"It’s the biggest thing in the nonprofit sector in the last three decades, the biggest thing since the Voluntary Initiative in the 90’s.”
I’m on the phone with Russ Dahms, Executive Director the ECVO and ABNN Exploration Committee Member, as he talks about the Special Senate Committee on the Charitable Sector (CSSB) report, Catalyst for Change: A Roadmap to a Stronger Charitable Sector, which was released in June.
"It’s a historic point for the sector in Canada. A brilliant report, with meaningful recommendations.” Then Russ pauses, seeming apprehensive, almost troubled, “The question is, how will we move forward and what will it take to actually adopt the recommendations?”
Report Tackles the Big Issues of our Sector
In early 2018, a Senate Special Committee was formed to explore the issues and constraints that limit the charitable sector. They were tasked with looking at the challenges such as outdated policy and lack of coordinated support, and explore what needs to change so that the federal government can better enable charities and nonprofits to deliver social programs and address the complex issues facing Canadian communities.
The report outlines 42 recommendations to help modernize and create meaningful change to the sector. Recommendations span a number of issues, including workforce and volunteering, funding structures, innovation support, taxes and regulations. It acknowledged that the sector needs meaningful law and policy reform, as well as a renewed relationship with the federal government.
Navigating the Path Forward
With 190-pages covering fourty-two recommendation, which fall under at least eight government department/agencies, the key questions is now what and who? The sector is worried (and not without reason) that the volume of recommendations will make it difficult to sort through and act on. Previous modernization efforts have fallen short and there is question as to whether there is ample desire to truly make some changes. The other risk is the federal election – no matter which government comes into power there is the possibility that the report will get lost in changing political priorities.
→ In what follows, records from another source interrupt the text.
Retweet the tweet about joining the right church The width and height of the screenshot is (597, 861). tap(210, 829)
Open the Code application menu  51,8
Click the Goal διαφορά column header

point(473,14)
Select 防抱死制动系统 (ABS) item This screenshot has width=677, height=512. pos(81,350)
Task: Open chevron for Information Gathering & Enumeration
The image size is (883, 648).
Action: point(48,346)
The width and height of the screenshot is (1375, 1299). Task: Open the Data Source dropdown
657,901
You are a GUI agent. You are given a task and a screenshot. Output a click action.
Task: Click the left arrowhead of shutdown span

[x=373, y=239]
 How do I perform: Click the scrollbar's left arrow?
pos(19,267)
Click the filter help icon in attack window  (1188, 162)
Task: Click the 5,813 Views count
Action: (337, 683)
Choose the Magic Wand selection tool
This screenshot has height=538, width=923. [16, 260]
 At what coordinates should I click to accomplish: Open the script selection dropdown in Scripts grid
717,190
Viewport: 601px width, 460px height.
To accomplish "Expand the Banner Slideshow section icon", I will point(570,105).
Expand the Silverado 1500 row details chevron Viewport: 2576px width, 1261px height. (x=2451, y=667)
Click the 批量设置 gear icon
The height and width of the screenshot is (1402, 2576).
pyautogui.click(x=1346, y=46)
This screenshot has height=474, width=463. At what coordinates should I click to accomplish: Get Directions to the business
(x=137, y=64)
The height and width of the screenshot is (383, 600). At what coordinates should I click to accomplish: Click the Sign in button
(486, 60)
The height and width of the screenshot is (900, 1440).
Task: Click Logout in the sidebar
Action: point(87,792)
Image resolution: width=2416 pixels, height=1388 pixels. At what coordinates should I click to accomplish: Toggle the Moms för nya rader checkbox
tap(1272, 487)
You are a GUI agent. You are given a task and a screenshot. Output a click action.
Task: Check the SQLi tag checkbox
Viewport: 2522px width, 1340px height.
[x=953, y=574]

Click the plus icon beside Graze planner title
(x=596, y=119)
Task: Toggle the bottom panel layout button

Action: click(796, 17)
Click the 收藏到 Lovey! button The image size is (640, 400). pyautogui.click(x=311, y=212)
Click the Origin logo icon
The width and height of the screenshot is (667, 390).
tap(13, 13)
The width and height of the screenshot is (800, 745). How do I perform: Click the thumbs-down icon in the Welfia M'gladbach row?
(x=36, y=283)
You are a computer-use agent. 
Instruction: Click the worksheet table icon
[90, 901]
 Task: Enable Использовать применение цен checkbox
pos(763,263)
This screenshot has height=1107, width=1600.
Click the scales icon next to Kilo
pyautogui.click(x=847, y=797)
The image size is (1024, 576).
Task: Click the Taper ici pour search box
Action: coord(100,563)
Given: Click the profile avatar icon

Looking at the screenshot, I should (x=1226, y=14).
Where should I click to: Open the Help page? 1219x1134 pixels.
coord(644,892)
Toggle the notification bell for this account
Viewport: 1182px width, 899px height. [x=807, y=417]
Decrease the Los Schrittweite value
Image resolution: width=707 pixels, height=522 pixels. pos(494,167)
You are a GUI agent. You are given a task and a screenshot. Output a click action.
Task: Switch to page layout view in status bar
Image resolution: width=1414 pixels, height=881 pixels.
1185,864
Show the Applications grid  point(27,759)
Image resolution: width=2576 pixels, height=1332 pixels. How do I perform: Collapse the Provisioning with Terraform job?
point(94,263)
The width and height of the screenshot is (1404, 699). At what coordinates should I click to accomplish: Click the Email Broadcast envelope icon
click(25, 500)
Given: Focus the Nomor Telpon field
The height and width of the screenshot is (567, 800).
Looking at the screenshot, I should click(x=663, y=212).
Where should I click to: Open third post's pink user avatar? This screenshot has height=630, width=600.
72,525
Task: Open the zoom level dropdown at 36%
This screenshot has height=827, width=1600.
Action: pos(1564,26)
The good news is that a permanent Advisory Committee has been announced. This committee has a big task – sorting through the recommendations, understanding the depth of the issues, getting consensus across the sector and government, and hopefully, making meaningful, positive changes.
Arguably, one of the most difficult tasks will be prioritizing. Bruce MacDonald, President and CEO of Imagine Canada and Committee Sector Co-chair, describes the task at a hand, “To realize the promise of this report, sector leaders are going to need to find a balance between advocating for their individual organization’s interests and supporting a common set of priorities. Hopefully, this will be seen as a complementary effort, not an ‘either/or’ approach.”
What Our Organizations Can Do Today
The most important thing our sector needs to do right now is ensure that this report does not get forgotten.
Senator Omidvar has shared an Open Letter asking federal party leaders and candidates to commit to implement the report recommendations. We encourage all Alberta nonprofits to show their support by signing the open letter (it is very simple and takes less than a minute).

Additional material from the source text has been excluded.